**TASK DIRECTIONS**: How many lines in the entries below contain the word "computer"? Answer with the number and nothing else.

**DATA FOR REVIEW**:
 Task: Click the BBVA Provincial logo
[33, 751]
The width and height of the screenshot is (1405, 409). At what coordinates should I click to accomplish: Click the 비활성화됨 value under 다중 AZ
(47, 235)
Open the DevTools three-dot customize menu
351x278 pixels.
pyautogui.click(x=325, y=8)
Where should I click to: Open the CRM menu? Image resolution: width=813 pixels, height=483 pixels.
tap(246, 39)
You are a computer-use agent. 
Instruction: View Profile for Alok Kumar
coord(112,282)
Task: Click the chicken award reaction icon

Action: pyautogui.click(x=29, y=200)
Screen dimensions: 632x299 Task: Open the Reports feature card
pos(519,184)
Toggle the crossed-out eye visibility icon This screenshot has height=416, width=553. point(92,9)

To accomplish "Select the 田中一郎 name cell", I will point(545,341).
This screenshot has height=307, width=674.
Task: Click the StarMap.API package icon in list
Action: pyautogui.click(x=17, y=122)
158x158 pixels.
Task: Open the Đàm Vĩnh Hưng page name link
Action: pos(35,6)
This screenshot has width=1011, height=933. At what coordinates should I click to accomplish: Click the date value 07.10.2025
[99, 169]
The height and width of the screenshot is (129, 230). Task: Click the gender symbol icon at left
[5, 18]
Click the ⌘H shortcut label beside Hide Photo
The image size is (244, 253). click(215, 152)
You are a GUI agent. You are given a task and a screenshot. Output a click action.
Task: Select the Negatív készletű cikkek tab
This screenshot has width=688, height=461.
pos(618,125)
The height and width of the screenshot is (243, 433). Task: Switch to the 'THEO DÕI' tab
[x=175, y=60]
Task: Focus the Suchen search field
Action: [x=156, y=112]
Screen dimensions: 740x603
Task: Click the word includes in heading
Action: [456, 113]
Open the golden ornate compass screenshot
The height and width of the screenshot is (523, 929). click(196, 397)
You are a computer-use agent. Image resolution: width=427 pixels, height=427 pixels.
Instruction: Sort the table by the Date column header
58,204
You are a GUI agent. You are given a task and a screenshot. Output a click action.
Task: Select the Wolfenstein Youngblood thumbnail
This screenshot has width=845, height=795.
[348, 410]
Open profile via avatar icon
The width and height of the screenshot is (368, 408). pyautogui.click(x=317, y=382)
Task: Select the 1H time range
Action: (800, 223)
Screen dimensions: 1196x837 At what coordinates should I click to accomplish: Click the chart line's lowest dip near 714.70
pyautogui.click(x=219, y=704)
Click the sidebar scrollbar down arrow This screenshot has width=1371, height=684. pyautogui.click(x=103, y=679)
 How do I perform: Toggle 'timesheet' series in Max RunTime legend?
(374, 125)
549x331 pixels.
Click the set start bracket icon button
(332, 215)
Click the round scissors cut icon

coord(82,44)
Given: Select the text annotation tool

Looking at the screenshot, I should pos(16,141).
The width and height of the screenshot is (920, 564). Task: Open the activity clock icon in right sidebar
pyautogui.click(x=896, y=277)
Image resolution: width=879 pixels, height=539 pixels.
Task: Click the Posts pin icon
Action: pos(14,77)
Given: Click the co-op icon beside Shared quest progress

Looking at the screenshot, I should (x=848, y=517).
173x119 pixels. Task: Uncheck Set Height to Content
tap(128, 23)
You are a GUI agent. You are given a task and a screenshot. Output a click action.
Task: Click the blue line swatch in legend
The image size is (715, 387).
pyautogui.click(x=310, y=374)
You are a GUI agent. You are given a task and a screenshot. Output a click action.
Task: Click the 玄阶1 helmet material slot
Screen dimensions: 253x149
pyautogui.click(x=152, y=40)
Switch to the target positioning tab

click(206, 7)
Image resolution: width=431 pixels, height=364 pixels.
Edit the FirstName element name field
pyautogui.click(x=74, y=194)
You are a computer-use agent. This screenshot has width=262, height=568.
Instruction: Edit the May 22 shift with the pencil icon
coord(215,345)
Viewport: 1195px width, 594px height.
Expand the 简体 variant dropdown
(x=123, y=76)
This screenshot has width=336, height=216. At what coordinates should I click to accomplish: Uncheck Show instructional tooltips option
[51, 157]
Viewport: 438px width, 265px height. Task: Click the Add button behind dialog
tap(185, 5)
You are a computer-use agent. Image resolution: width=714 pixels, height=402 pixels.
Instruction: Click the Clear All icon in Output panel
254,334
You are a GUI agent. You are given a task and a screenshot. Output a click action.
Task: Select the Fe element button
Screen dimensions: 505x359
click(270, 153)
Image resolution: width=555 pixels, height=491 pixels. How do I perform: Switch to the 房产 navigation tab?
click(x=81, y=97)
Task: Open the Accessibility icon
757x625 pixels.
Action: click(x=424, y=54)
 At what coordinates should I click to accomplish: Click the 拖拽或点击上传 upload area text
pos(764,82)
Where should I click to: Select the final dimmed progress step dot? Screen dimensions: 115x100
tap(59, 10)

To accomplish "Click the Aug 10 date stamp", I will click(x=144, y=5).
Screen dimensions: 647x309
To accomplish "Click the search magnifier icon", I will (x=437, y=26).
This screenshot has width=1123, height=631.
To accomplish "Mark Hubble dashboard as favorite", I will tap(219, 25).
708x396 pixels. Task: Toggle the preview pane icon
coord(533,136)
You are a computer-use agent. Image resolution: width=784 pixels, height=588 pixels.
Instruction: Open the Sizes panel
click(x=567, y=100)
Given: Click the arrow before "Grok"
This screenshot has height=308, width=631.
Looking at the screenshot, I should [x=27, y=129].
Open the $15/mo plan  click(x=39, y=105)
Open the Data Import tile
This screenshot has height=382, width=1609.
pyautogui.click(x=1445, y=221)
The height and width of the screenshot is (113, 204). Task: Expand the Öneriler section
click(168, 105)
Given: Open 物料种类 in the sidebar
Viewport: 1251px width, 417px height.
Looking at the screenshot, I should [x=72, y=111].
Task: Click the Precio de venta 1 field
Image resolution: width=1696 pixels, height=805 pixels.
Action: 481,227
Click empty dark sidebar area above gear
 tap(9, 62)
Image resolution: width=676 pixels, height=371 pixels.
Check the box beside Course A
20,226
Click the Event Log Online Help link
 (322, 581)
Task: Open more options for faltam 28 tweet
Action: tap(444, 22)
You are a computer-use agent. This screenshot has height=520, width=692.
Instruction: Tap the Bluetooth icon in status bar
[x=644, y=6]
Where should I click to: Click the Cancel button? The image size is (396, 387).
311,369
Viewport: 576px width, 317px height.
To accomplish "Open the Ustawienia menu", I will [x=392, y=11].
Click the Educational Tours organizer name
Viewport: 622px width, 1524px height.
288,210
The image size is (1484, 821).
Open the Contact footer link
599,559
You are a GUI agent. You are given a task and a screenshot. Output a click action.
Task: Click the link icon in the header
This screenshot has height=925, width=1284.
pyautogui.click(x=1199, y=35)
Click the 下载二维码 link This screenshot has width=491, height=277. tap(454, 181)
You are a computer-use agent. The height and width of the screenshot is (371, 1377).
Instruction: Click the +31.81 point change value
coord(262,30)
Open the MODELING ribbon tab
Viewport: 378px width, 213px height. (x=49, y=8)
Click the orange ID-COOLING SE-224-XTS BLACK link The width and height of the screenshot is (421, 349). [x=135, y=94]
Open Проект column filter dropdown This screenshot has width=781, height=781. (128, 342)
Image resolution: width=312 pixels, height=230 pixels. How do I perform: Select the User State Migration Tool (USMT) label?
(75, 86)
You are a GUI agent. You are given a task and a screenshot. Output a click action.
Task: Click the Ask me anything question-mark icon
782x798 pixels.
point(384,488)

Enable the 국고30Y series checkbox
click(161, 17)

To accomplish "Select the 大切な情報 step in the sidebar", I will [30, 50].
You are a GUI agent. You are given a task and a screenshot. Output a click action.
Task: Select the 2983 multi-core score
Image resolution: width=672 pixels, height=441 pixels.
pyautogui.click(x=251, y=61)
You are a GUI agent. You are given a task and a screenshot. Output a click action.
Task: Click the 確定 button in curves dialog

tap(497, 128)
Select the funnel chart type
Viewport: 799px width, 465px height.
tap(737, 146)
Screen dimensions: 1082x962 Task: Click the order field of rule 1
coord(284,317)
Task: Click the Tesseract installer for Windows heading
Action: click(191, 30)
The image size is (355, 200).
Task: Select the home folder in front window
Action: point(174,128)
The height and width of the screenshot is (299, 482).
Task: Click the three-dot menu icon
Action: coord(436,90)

**EXERCISE ANSWER**: 7